Exercise prompt: Each record should be copied exactly into the answer, and no picture should go with it.

Source material:
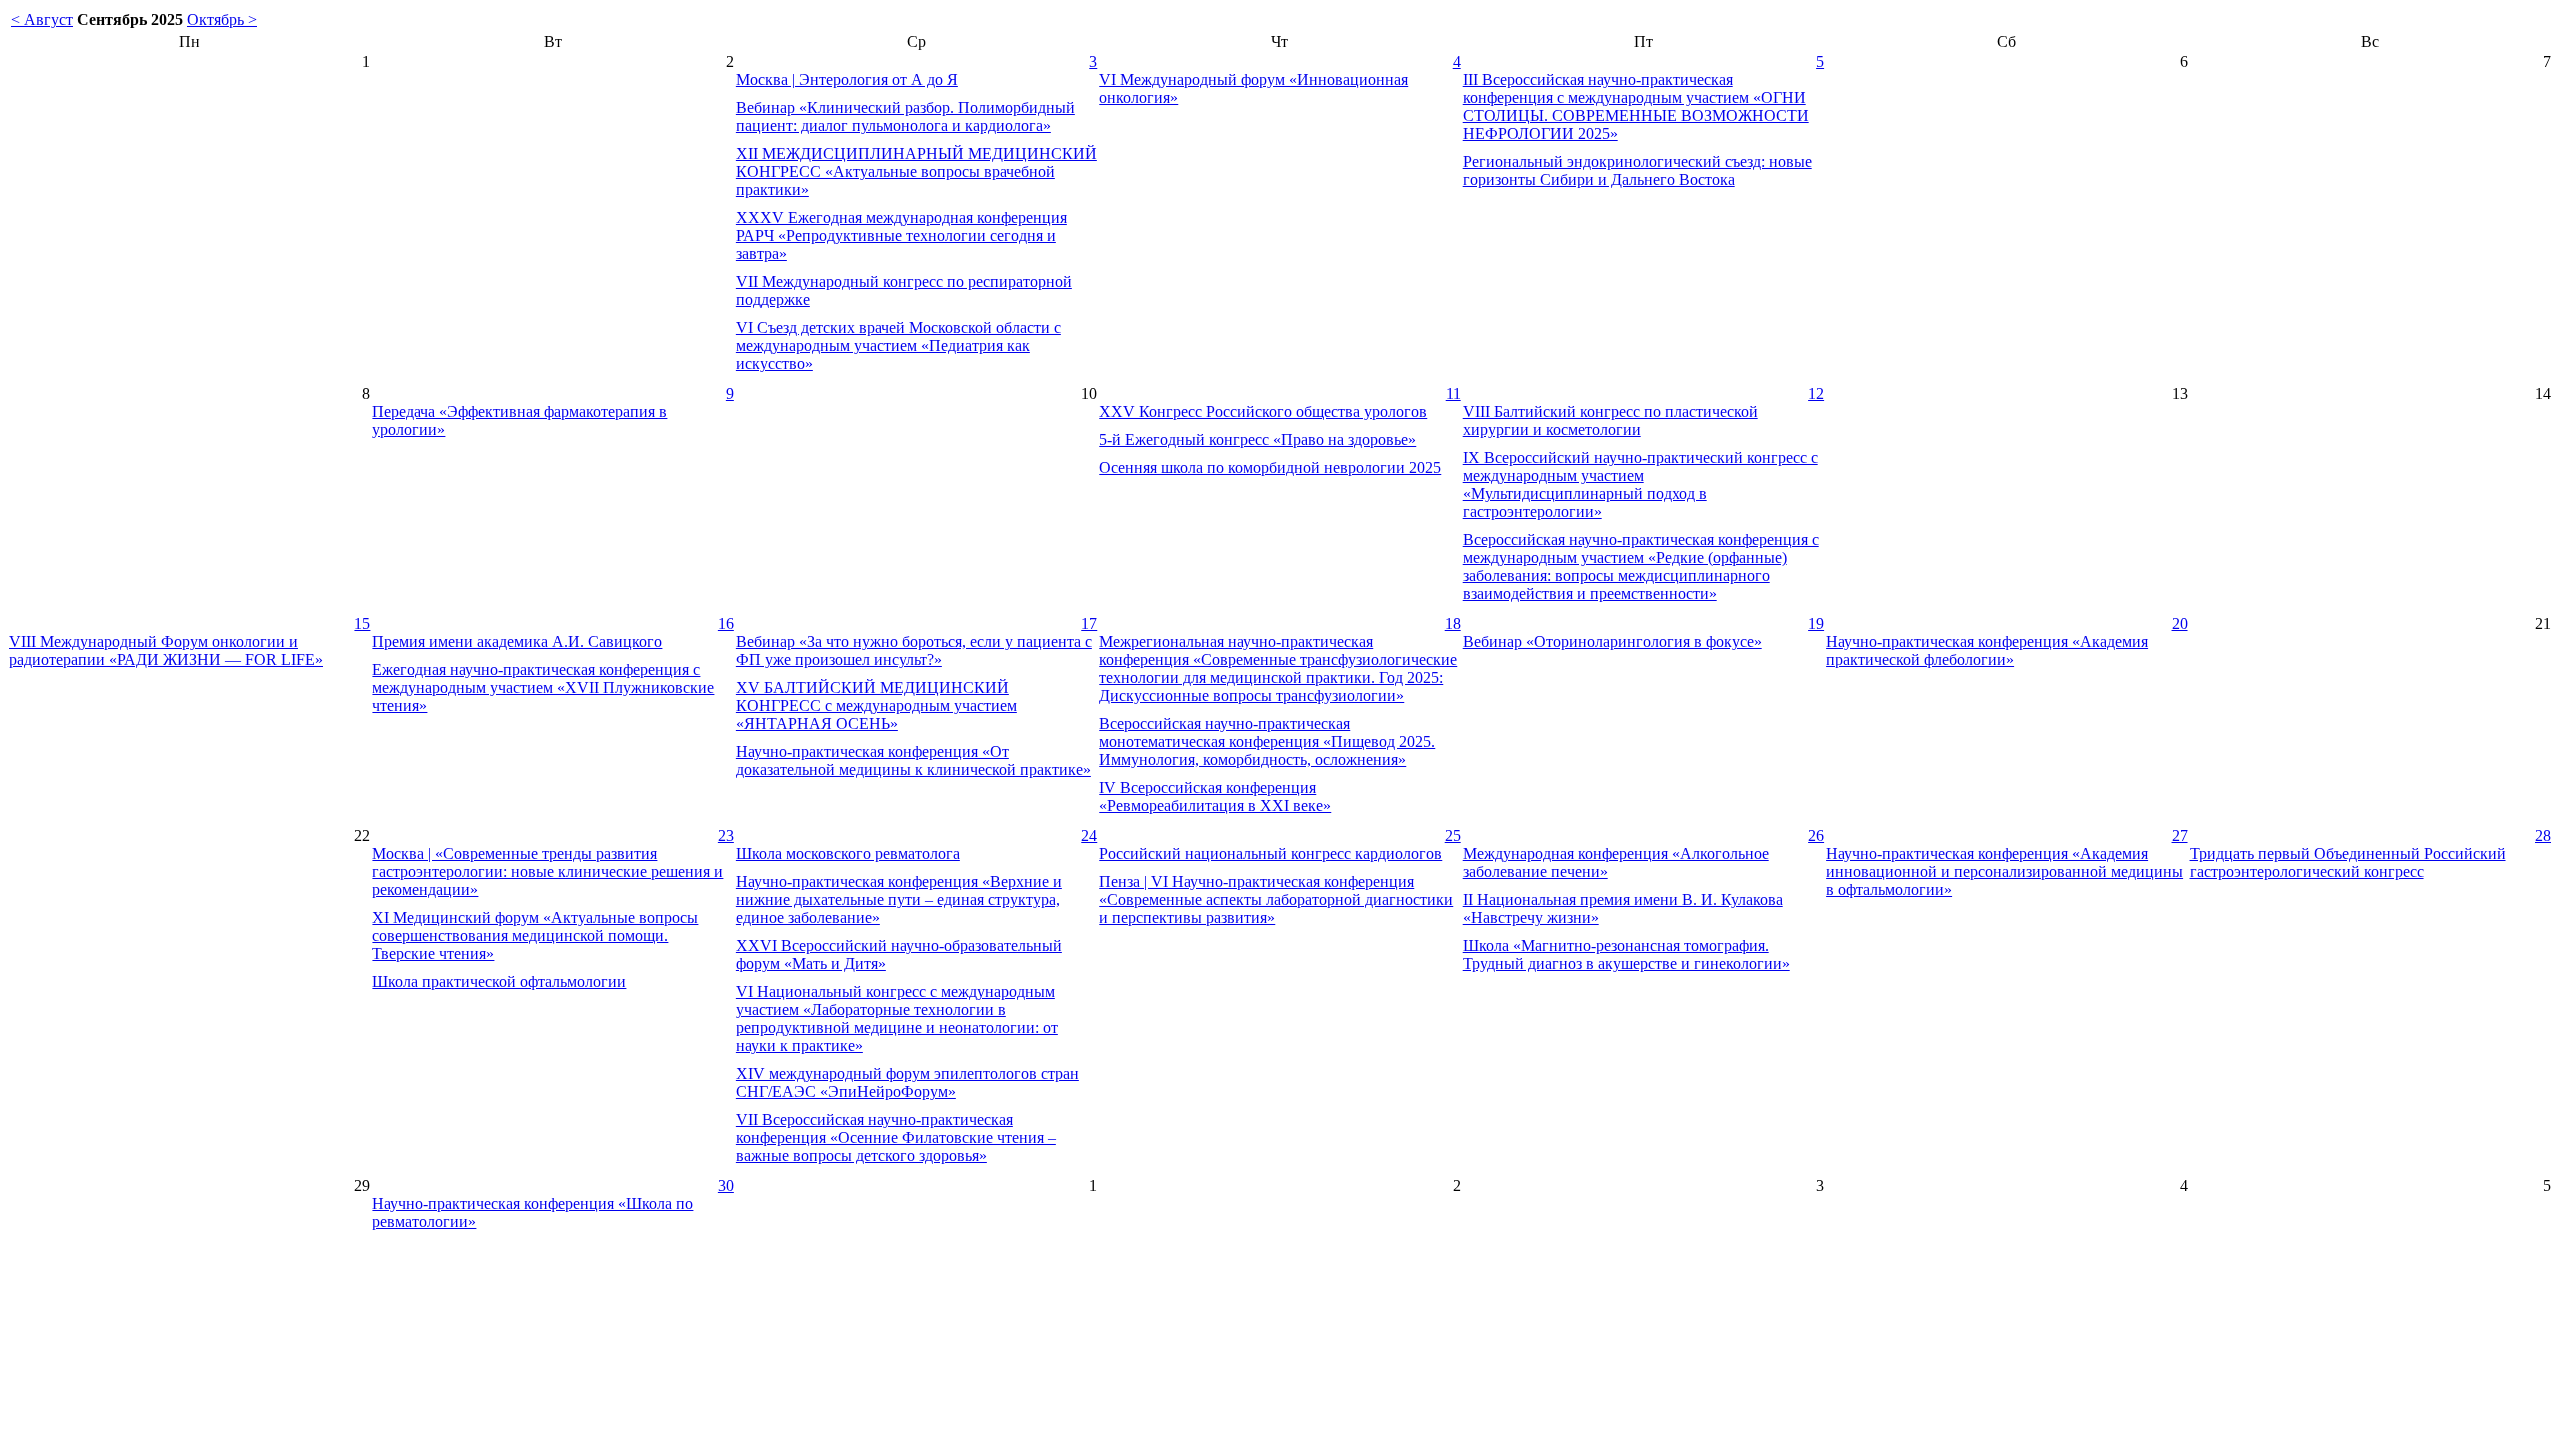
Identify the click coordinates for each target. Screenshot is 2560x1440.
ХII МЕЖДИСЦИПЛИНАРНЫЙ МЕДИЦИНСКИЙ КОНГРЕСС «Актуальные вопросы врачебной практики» (916, 171)
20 (2180, 623)
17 (1089, 623)
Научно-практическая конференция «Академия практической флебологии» (1987, 650)
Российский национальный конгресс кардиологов (1270, 853)
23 (726, 835)
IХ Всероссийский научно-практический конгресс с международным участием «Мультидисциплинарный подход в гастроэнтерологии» (1640, 484)
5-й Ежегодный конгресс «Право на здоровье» (1257, 439)
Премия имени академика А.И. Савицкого (517, 641)
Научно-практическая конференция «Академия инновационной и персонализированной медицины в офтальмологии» (2004, 871)
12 (1816, 393)
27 (2180, 835)
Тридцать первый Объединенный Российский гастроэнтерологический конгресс (2348, 862)
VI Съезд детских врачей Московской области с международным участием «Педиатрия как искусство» (898, 345)
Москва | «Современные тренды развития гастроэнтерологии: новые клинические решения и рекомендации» (547, 871)
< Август (42, 19)
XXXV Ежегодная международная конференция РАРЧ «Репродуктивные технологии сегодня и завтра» (901, 235)
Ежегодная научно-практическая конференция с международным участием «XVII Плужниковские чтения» (543, 687)
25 (1453, 835)
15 (362, 623)
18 (1453, 623)
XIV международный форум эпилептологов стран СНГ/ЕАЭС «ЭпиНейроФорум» (907, 1082)
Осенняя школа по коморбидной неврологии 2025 (1270, 467)
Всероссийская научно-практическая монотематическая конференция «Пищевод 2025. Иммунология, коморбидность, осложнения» (1267, 741)
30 (726, 1185)
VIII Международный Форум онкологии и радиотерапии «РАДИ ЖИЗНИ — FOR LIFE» (166, 650)
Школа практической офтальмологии (499, 981)
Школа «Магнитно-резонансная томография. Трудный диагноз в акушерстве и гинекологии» (1626, 954)
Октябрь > (222, 19)
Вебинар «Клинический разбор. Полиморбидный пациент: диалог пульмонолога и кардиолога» (905, 116)
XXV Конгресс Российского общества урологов (1263, 411)
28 (2543, 835)
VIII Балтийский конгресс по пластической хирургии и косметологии (1610, 420)
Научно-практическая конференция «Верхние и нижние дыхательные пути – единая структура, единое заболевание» (899, 899)
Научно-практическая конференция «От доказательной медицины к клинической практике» (913, 760)
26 (1816, 835)
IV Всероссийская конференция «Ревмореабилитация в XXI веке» (1215, 796)
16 (726, 623)
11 (1453, 393)
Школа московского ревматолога (848, 853)
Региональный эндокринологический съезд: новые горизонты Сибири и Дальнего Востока (1637, 170)
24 (1089, 835)
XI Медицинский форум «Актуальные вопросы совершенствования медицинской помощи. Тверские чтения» (535, 935)
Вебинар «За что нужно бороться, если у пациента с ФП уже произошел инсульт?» (914, 650)
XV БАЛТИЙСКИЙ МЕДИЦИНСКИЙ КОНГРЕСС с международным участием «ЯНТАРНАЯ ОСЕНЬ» (876, 705)
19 (1816, 623)
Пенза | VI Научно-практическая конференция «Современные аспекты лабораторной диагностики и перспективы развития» (1276, 899)
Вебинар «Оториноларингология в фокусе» (1612, 641)
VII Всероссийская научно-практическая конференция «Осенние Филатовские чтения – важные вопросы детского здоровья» (896, 1137)
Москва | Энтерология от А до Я (847, 79)
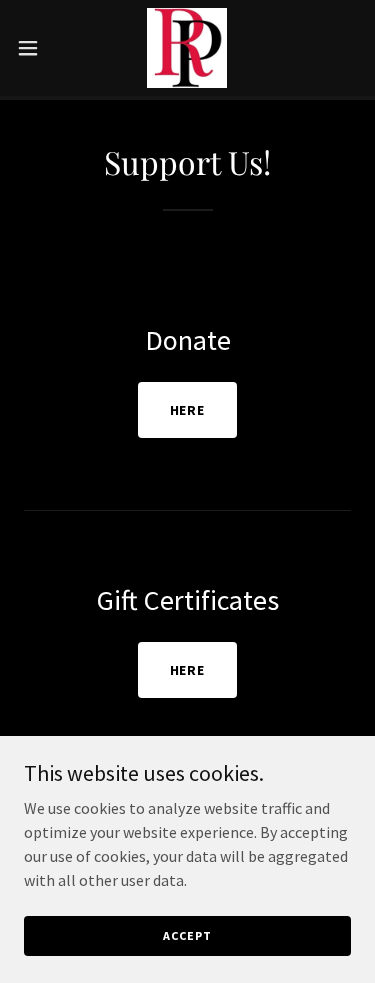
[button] (35, 48)
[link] (187, 48)
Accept (187, 935)
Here (188, 410)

Result:
Identify the click coordinates for each target. Screenshot is 2560x1440.
ХII МЕЖДИСЦИПЛИНАРНЫЙ МЕДИЦИНСКИЙ КОНГРЕСС «Актуальные вопросы врачебной практики» (916, 171)
20 (2180, 623)
17 (1089, 623)
Научно-практическая конференция «Академия практической флебологии» (1987, 650)
Российский национальный конгресс кардиологов (1270, 853)
23 (726, 835)
IХ Всероссийский научно-практический конгресс с международным участием «Мультидисциплинарный подход в гастроэнтерологии» (1640, 484)
5-й Ежегодный конгресс «Право на здоровье» (1257, 439)
Премия имени академика А.И. Савицкого (517, 641)
Научно-практическая конференция «Академия инновационной и персонализированной медицины в офтальмологии» (2004, 871)
12 (1816, 393)
27 (2180, 835)
Тридцать первый Объединенный Российский гастроэнтерологический конгресс (2348, 862)
VI Съезд детских врачей Московской области с международным участием «Педиатрия как искусство» (898, 345)
Москва | «Современные тренды развития гастроэнтерологии: новые клинические решения и рекомендации» (547, 871)
< Август (42, 19)
XXXV Ежегодная международная конференция РАРЧ «Репродуктивные технологии сегодня и завтра» (901, 235)
Ежегодная научно-практическая конференция с международным участием «XVII Плужниковские чтения» (543, 687)
25 (1453, 835)
15 (362, 623)
18 (1453, 623)
XIV международный форум эпилептологов стран СНГ/ЕАЭС «ЭпиНейроФорум» (907, 1082)
Осенняя школа по коморбидной неврологии 2025 (1270, 467)
Всероссийская научно-практическая монотематическая конференция «Пищевод 2025. Иммунология, коморбидность, осложнения» (1267, 741)
30 (726, 1185)
VIII Международный Форум онкологии и радиотерапии «РАДИ ЖИЗНИ — FOR LIFE» (166, 650)
Школа практической офтальмологии (499, 981)
Школа «Магнитно-резонансная томография. Трудный диагноз в акушерстве и гинекологии» (1626, 954)
Октябрь > (222, 19)
Вебинар «Клинический разбор. Полиморбидный пациент: диалог пульмонолога и кардиолога» (905, 116)
XXV Конгресс Российского общества урологов (1263, 411)
28 (2543, 835)
VIII Балтийский конгресс по пластической хирургии и косметологии (1610, 420)
Научно-практическая конференция «Верхние и нижние дыхательные пути – единая структура, единое заболевание» (899, 899)
Научно-практическая конференция «От доказательной медицины к клинической практике» (913, 760)
26 (1816, 835)
IV Всероссийская конференция «Ревмореабилитация в XXI веке» (1215, 796)
16 (726, 623)
11 (1453, 393)
Школа московского ревматолога (848, 853)
Региональный эндокринологический съезд: новые горизонты Сибири и Дальнего Востока (1637, 170)
24 (1089, 835)
XI Медицинский форум «Актуальные вопросы совершенствования медицинской помощи. Тверские чтения» (535, 935)
Вебинар «За что нужно бороться, если у пациента с ФП уже произошел инсульт?» (914, 650)
XV БАЛТИЙСКИЙ МЕДИЦИНСКИЙ КОНГРЕСС с международным участием «ЯНТАРНАЯ ОСЕНЬ» (876, 705)
19 (1816, 623)
Пенза | VI Научно-практическая конференция «Современные аспекты лабораторной диагностики и перспективы развития» (1276, 899)
Вебинар «Оториноларингология в фокусе» (1612, 641)
VII Всероссийская научно-практическая конференция «Осенние Филатовские чтения – важные вопросы детского здоровья» (896, 1137)
Москва | Энтерология от А до Я (847, 79)
[button] (35, 48)
[link] (187, 48)
Accept (187, 935)
Here (188, 410)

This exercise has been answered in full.